··· Passage given

You are viewing a plain text version of this content. The canonical link for it is here.
Posted to solr-user@lucene.apache.org by Erik Hatcher <er...@ehatchersolutions.com> on 2006/08/29 04:25:31 UTC

acts_as_solr

I've spent a few hours tinkering with an Ruby ActiveRecord plugin to  
index, delete, and search models fronted by a database into Solr.   
The results are are

$ script/console
 >> Book.new(:title => "Solr in Action", :author => "Yonik & Hoss").save
=> true
 >> Book.new(:title => "Lucene in Action", :author => "Otis &  
Erik").save
=> true
 >> action_books = Book.find_by_solr("action")
=> [#<Book:0x2406db0 @attributes={"title"=>"Solr in Action",  
"author"=>"Yonik & Hoss", "id"=>"21"}>, #<Book:0x2406d74 @attributes= 
{"title"=>"Lucene in Action", "author"=>"Otis & Erik", "id"=>"22"}>]
 >> action_books = Book.find_by_solr("actions")  # to show stemming
=> [#<Book:0x279ebbc @attributes={"title"=>"Solr in Action",  
"author"=>"Yonik & Hoss", "id"=>"21"}>, #<Book:0x279eb80 @attributes= 
{"title"=>"Lucene in Action", "author"=>"Otis & Erik", "id"=>"22"}>]
 >> Book.find_by_solr("yonik OR otis") # to show QueryParser boolean  
expressions
=> [#<Book:0x2793adc @attributes={"title"=>"Solr in Action",  
"author"=>"Yonik & Hoss", "id"=>"21"}>, #<Book:0x2793aa0 @attributes= 
{"title"=>"Lucene in Action", "author"=>"Otis & Erik", "id"=>"22"}>]

My model looks like this:

   class Book < ActiveRecord::Base
     acts_as_solr
   end

(ain't ActiveRecord slick?!)

acts_as_solr adds save and destroy hooks.  All model attributes are  
sent to Solr like this:

 >> action_books[0].to_solr_doc.to_s
=> "<doc><field name='id'>Book:21</field><field name='type'>Book</ 
field><field name='pk'>21</field><field name='title_t'>Solr in  
Action</field><field name='author_t'>Yonik &amp; Hoss</field></doc>"

The Solr id is <model_name>:<primary_key> formatted, type field is  
the model name and AND'd to queries to narrow them to the requesting  
model, the pk field is the primary key of the database table, and the  
rest of the attributes are named with an _t suffix to leverage the  
dynamic field capability.  All _t fields are copied into the default  
search field of "text".

At this point it is extremely basic, no configurability, and there  
are lots of issues to address to flesh this into something robustly  
general purpose.  But as a proof-of-concept I'm pleased at how easy  
it was to write this hook.

I'd like to commit this to the Solr repository.  Any objections?   
Once committed, folks will be able to use "script/plugin install ..."  
to install the Ruby side of things, and using a binary distribution  
of Solr's example application and a custom solr/conf directory (just  
for schema.xml) they'd be up and running quite quickly.  If ok to  
commit, what directory should I put things under?  How about just  
"ruby"?

······
··· Data block

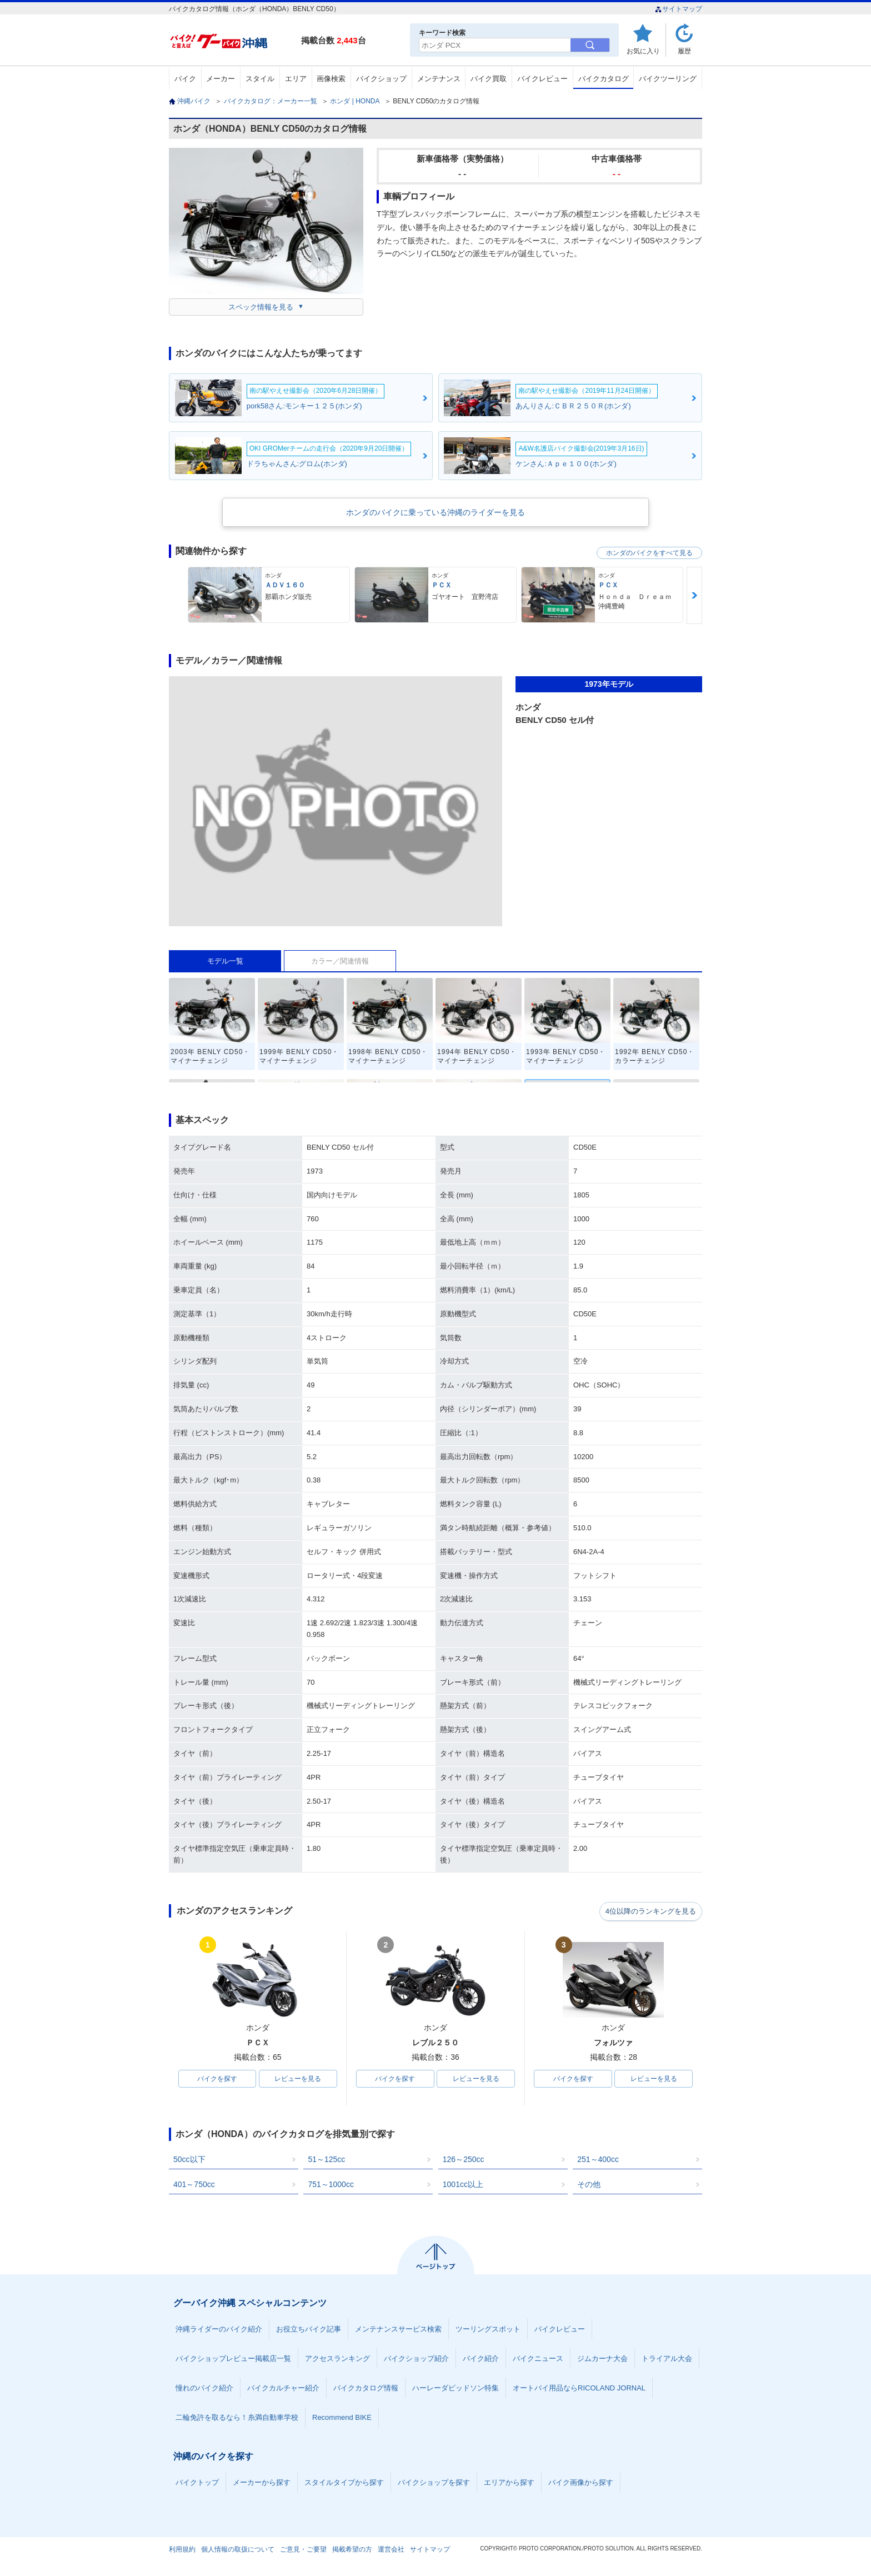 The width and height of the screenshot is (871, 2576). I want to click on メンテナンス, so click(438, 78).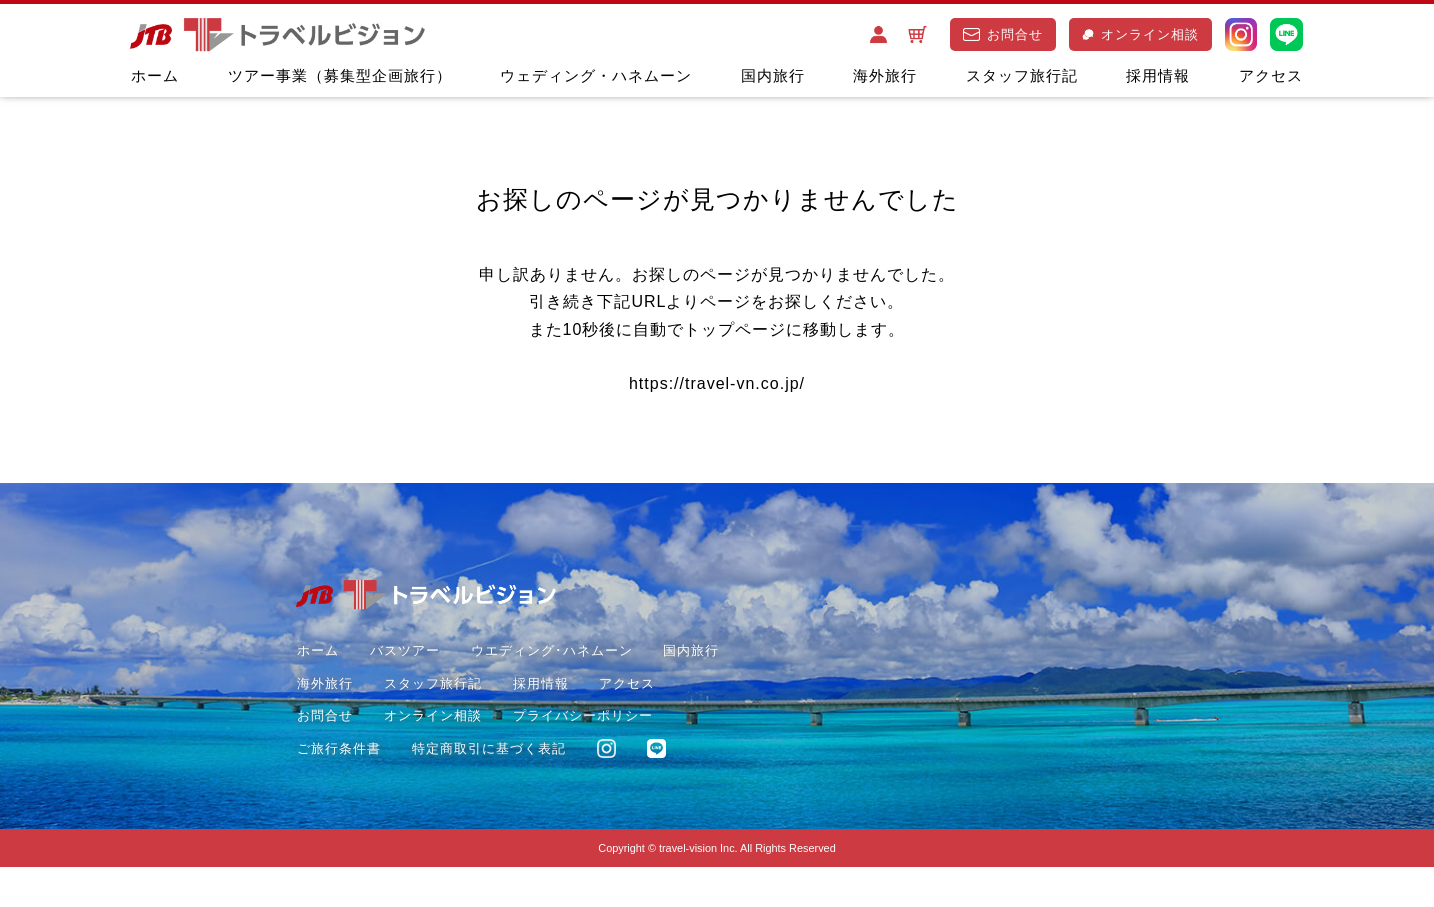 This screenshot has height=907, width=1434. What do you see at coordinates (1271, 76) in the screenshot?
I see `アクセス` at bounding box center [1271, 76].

······

**Set exercise 1**
Check each statement against the acts_as_solr post and answer yes or no, quoting the words of the post that decide it: (a) the plugin adds save and destroy hooks; (b) the pk field holds the model name; (c) the writer calls the plugin extremely basic, with no configurability.
**Set exercise 2**
Write the next part of the acts_as_solr post, picking up after its closing question about the "ruby" directory.

**Right answer 1**
(a) Yes: "acts_as_solr adds save and destroy hooks."
(b) No: "the pk field is the primary key of the database table"
(c) Yes: "At this point it is extremely basic, no configurability"

**Right answer 2**
I currently do not foresee having a lot of time to spend on this, but  
I do feel quite strongly that having an "acts_as_solr" hook into  
ActiveRecord will really lure in a lot of Rails developers.  I'm sure  
there will be plenty that will not want a hybrid Ruby/Java  
environment, and for them there is the ever improving Ferret  
project.  Ferret, however, would still need layers added on top of it  
to achieve all that Solr provides, so Solr is where I'm at now.   
Despite my time constraints, I'm volunteering to bring this prototype  
to a documented and easily usable state, and manage patches submitted  
by savvy users to make it robust.

Thoughts?

	Erik

p.s. And for the really die-hard bleeding edgers, the complete  
acts_as_solr code is pasted below which you can put into a Rails  
project in vendor/plugins/acts_as_solr.rb, along with a simple one- 
line require 'acts_as_solr' init.rb in vendor/plugins.  Sheepishly,  
here's the hackery....

--------
require 'active_record'
require 'rexml/document'
require 'net/http'


def post_to_solr(body, mode = :search)
   url = URI.parse("http://localhost:8983")
   post = Net::HTTP::Post.new(mode == :search ? "/solr/select" : "/ 
solr/update")
   post.body = body
   post.content_type = 'application/x-www-form-urlencoded'
   response = Net::HTTP.start(url.host, url.port) do |http|
     http.request(post)
   end
   return response.body
end

module SolrMixin
   module Acts #:nodoc:
     module ARSolr #:nodoc:

       def self.included(base)
         base.extend(ClassMethods)
       end

       module ClassMethods

         def acts_as_solr(options={}, solr_options={})
#          configuration = {}
#          solr_configuration = {}
#          configuration.update(options) if options.is_a?(Hash)

#          solr_configuration.update(solr_options) if  
solr_options.is_a?(Hash)

           after_save :solr_save
           after_destroy :solr_destroy
           include SolrMixin::Acts::ARSolr::InstanceMethods
         end


         def find_by_solr(q, options = {}, find_options = {})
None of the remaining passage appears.